Content starts

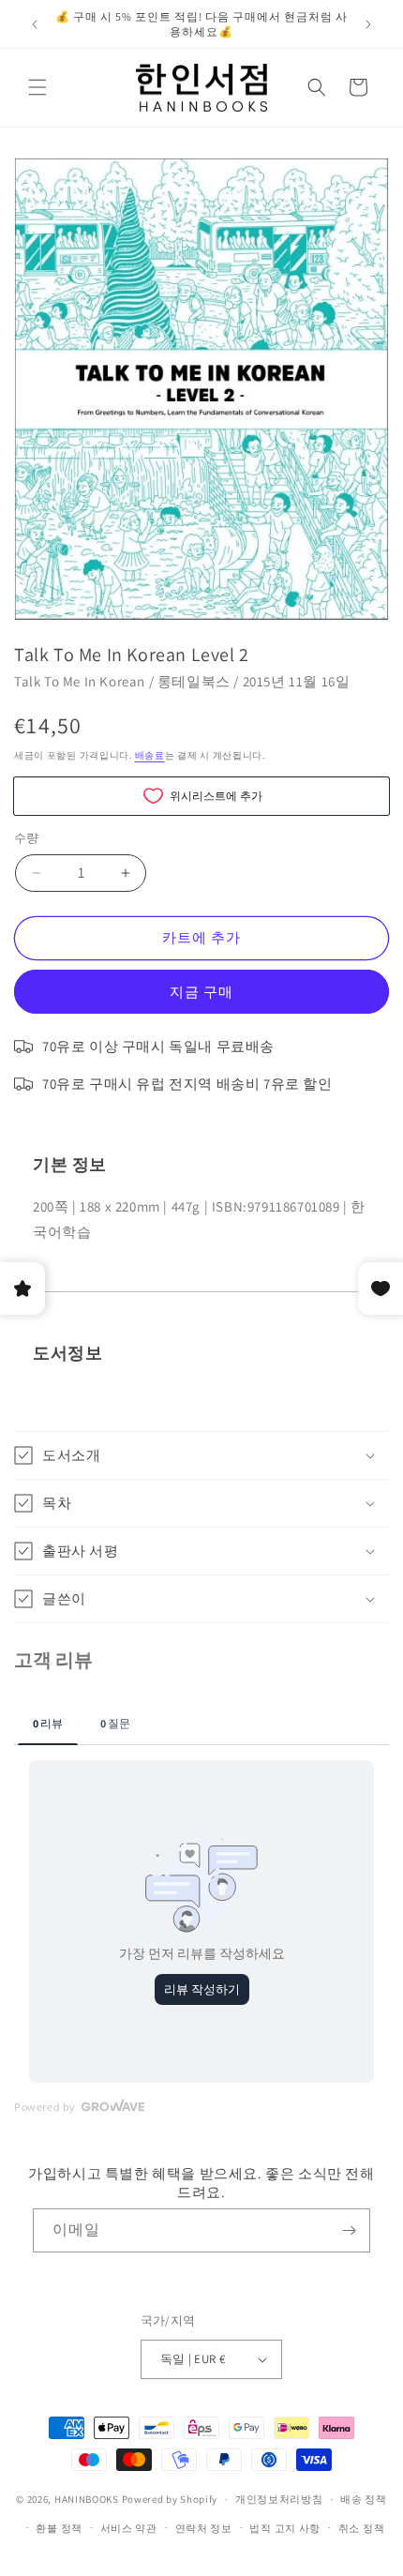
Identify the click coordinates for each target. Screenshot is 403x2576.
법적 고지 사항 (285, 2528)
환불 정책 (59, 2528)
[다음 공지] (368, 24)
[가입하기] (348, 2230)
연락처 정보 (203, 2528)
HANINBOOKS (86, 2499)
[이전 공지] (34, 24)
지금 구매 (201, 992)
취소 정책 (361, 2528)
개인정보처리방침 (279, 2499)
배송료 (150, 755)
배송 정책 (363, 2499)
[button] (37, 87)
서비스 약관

Content ends

EXERCISE GOAL:
Return every line above exactly, omitting images.

SOLUTION FOR THIS EXERCISE:
Identify the click coordinates for each target. Screenshot is 403x2576.
법적 고지 사항 (285, 2528)
환불 정책 (59, 2528)
[다음 공지] (368, 24)
[가입하기] (348, 2230)
연락처 정보 (203, 2528)
HANINBOOKS (86, 2499)
[이전 공지] (34, 24)
지금 구매 (201, 992)
취소 정책 (361, 2528)
개인정보처리방침 (279, 2499)
배송료 (150, 755)
배송 정책 (363, 2499)
[button] (37, 87)
서비스 약관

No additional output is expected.